(Records from a data source)
== Segment start ==

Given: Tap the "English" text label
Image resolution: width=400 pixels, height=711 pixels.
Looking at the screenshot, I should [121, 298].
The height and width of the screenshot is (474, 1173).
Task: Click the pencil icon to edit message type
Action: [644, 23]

== Segment end ==

→ DIRECTIONS FOR THIS TASK: Your response must consist of all the records, retyped exactly.

→ OUTPUT FOR THIS TASK:
Given: Tap the "English" text label
Image resolution: width=400 pixels, height=711 pixels.
Looking at the screenshot, I should [121, 298].
The height and width of the screenshot is (474, 1173).
Task: Click the pencil icon to edit message type
Action: [644, 23]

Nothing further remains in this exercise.